# Ausgangstext

==============================

Ein Stück Familie
Unbegleitete minderjährige Geflüchtete brauchen einen Vormund, der sie gegenüber Ämtern vertritt
»Wie gets dir?« schreibt Ahmad in ein Schulheft. Richtig flüssig von der Hand gehen dem 17-Jährigen, der eigentlich anders heißt, die Schriftzeichen noch nicht. Auch die Rechtschreibung fällt ihm weiterhin schwer. Seit sechs Monaten geht er in eine Willkommensklasse in Berlin. Erst dort hat er angefangen, Deutsch zu lernen. Dabei war er zu dem Zeitpunkt bereits seit neun Monaten in Deutschland. Weder bekam er einen Platz in einem Integrationskurs noch in einer Schule. Er habe viel in seinem Zimmer gesessen, erzählt er, keinen Anschluss gefunden. »Ich konnte fast nichts verstehen, als ich noch nicht in der Schule war.« Ein viel größeres Problem war jedoch, dass Ahmad keinen Vormund hatte. Ohne einen solchen gesetzlichen Vertreter konnte er keinen Asylantrag stellen.
Ahmad kommt aus Afghanistan. Sein Vater und Bruder starben im September 2015, als sie zwischen die Fronten der Taliban und der Armee gerieten. Aus Angst, ihm könne das gleiche passieren, floh er nach Deutschland.
Im November 2015 in Berlin angekommen, hätte er als minderjähriger unbegleiteter Flüchtling in eine betreute Jugendwohngemeinschaft verwiesen werden und einen Vormund bekommen sollen. Stattdessen wohnt Ahmad erst in einem Flüchtlingsheim in Wedding, dann zieht er in ein zu einer Unterkunft für junge Geflüchtete umfunktioniertes Hostel am Alexanderplatz um. Ein Jahr lebt er ohne einen Vormund, der sich um ihn kümmert, in Berlin. Erst im September 2016 vermittelt ihn die Caritas an einen Ehrenamtlichen. Mit Mathias Daus trifft er sich von nun an einmal pro Woche. Im Oktober beantragt Daus die Vormundschaft. Bis er aber seine Urkunde - einen grünen Zettel - in den Händen hält und das Amt offiziell antritt, dauert es noch einmal drei Monate.

==============================

# Bereitgestelltes Material
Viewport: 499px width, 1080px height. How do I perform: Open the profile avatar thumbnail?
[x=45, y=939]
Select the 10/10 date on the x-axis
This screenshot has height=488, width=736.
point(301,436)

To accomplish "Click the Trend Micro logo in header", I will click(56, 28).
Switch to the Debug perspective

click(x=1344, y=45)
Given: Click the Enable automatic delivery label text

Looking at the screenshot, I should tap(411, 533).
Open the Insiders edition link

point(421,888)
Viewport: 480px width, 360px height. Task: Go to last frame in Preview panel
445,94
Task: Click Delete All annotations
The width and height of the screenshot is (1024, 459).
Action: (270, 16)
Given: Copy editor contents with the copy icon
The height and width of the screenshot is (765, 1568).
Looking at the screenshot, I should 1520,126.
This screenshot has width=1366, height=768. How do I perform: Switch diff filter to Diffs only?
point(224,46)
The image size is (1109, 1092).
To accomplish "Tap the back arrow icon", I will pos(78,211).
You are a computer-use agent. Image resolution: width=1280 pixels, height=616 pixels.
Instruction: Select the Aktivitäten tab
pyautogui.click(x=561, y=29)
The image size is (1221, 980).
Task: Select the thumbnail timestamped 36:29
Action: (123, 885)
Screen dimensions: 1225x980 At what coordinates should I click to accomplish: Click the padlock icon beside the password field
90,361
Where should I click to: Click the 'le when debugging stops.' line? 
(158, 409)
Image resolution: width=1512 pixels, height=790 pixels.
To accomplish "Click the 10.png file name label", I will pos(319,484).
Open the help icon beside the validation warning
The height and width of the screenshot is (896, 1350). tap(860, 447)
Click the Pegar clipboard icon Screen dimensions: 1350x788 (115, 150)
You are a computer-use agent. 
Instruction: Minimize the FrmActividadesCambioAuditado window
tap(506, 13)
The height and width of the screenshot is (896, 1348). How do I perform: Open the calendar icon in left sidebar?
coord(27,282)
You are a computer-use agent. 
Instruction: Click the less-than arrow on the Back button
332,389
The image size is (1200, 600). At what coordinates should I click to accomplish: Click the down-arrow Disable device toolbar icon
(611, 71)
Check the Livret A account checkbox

==============================

# Deine Aufgaben
[a] Schreibe den Abschnitt des Ausgangstexts von „Ahmad kommt aus“ bis „er nach Deutschland.“ erneut ab und tausche dabei „Afghanistan“ gegen „Syrien“ aus.
[b] Beantworte die folgenden Fragen zum Ausgangstext:
(i) Seit wie vielen Monaten besucht Ahmad eine Willkommensklasse in Berlin?
(ii) In welchem Monat und Jahr kam Ahmad in Berlin an?
(iii) Welche Farbe hat die Urkunde, die Mathias Daus für die Vormundschaft erhält?
Als Grundlage dient allein der Ausgangstext.

# Antworten in Reihenfolge
[a]
Ahmad kommt aus Syrien. Sein Vater und Bruder starben im September 2015, als sie zwischen die Fronten der Taliban und der Armee gerieten. Aus Angst, ihm könne das gleiche passieren, floh er nach Deutschland.

[b]
(i) Seit sechs Monaten.
(ii) Im November 2015.
(iii) Sie ist grün.